What is the life of a criminal like

Fate unknown - Are you born a criminal?

His life began with a pair of stolen soccer shoes and culminated in threatened custody. The SRF podcast about Edi, a notorious criminal looking for his place in society, raises fundamental questions. What makes a person a criminal? Is this predetermined?

We asked these difficult questions to a neuropsychologist, a criminologist, a forensic psychiatrist, and a lawyer. First of all, they all vehemently decline when they are confronted with the claim that one is already born a criminal.

On the trail of the criminal gene

This idea, which the Nazis were still intensely pursuing, was outdated and yesterday's news. It is true that there have been researchers in the recent past who have been on the trail of the criminal gene or who have looked for commonalities in the brain structure of inmates. But it cannot be said that certain biological characteristics certainly lead to someone breaking the law.

Neuropsychologist Thomas Elbert emphasizes that under certain circumstances anyone can become a criminal.

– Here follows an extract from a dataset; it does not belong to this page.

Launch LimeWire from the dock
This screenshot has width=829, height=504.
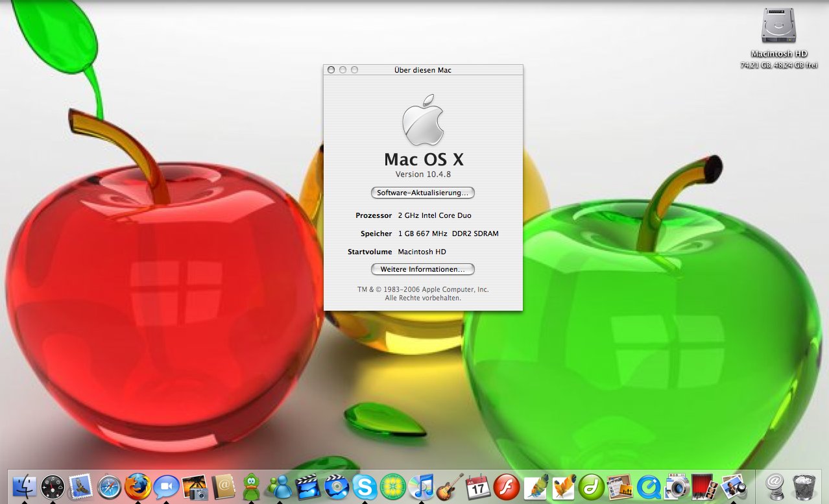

It is true that there is genetic makeup that makes it more likely that someone will become asocial, cross borders and thus commit crimes, but it is always about very low probabilities.

The influence of the environment is much greater than the influence of genetics.
Author: Thomas ElbertNeuropsychologist

When it comes to the measurability of biological factors, the question arises of what one would like to do with any information that someone has a high risk of committing a criminal offense again. In his opinion, society should lead the ethical discussion: "What do we want to know about people?"

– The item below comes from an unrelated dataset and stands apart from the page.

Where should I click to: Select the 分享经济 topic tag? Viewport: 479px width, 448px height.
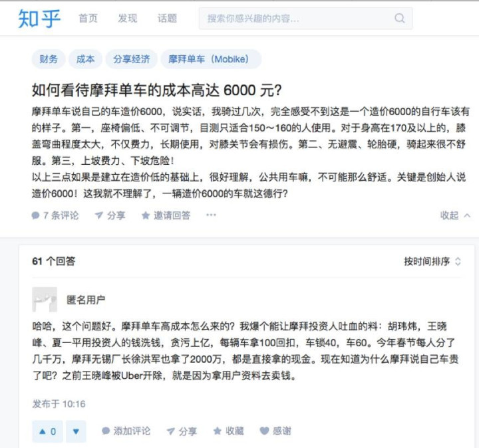point(132,59)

Statistically not born a criminal

In the opinion of the experts questioned, only very few exceptional cases are born to be criminals - people who are born with a brain defect, for example. Statistically speaking, you are not born a criminal, emphasizes the criminologist Henriette Haas.

A look at the statistics also shows that most offenders are young and male. Most of the convicts are between the ages of 20-22. After that, the criminal behavior decreases, the criminals calm down. Haas explains this with the fact that, on the one hand, testosterone is falling. On the other hand, the perpetrators usually noticed after the first legal consequences that their lifestyle was not worthwhile.

Haas explains that science divides criminals into three broad categories.

  • Non-perpetratorthat never conflict with the law
  • Casual offenderwho commit a crime once or a few times out of curiosity, group dynamics or distress
  • Intense offenderwho repeatedly commit criminal offenses and usually also commit different types of criminal offenses.
Intensive offenders want quick profits, want to take shortcuts in life.
Author: Henriette Haas forensic psychologist and criminologist

Intensive offenders are often already suspicious in childhood and they often have a distorted picture of reality, believing that one can get rich within six months.

According to the criminologist and professor of forensic psychology, whether someone becomes a criminal depends on a complex combination of various factors. This combination is only recognizable in retrospect, it warns against prejudice.

Indeed, unpredictable

Josef Sachs also emphasizes that prognoses are not possible. The forensic psychiatrist prepares expert reports for courts and treats criminals. Looking back, one always thinks that one could have foreseen an act, but that this is not possible.

For Sachs, certain abilities that someone brings with them from birth are important risk factors, for example impulsiveness, willingness to take risks or a lack of empathy. However, these properties could also be used for positive things.

An impulsive, irritable person can become a top athlete or manager instead of a criminal.
Author: Josef SachsForensic psychiatrist

In addition to genetic predispositions, early childhood experiences also play a major role, according to Sachs. Relationships play a major role, or traumas such as neglect. There are also other environmental influences.

But what are the alarm signals for a child? What are the first signs that point to a later career as a criminal? The best prognosticators are kindergarten teachers, says Sachs. Children who behave conspicuously early on, who steal, run away or smoke repeatedly, who, in short, show behavior that is otherwise only seen in puberty, are more at risk, according to Sachs.

The state also has responsibility

Joachim Stucki has years of experience with juvenile offenders. The 79-year-old youth lawyer was in Winterthur for 33 years. He shares Sachs' assessment that the early relationship environment is crucial.

The state also has a great responsibility for young repeat offenders. Depending on the measure, this could confirm an undesirable development or lead to a young person finding himself again and no longer breaking the law. The youth criminal authorities in Switzerland could exert a lot of influence, but of course there are also hopeless cases.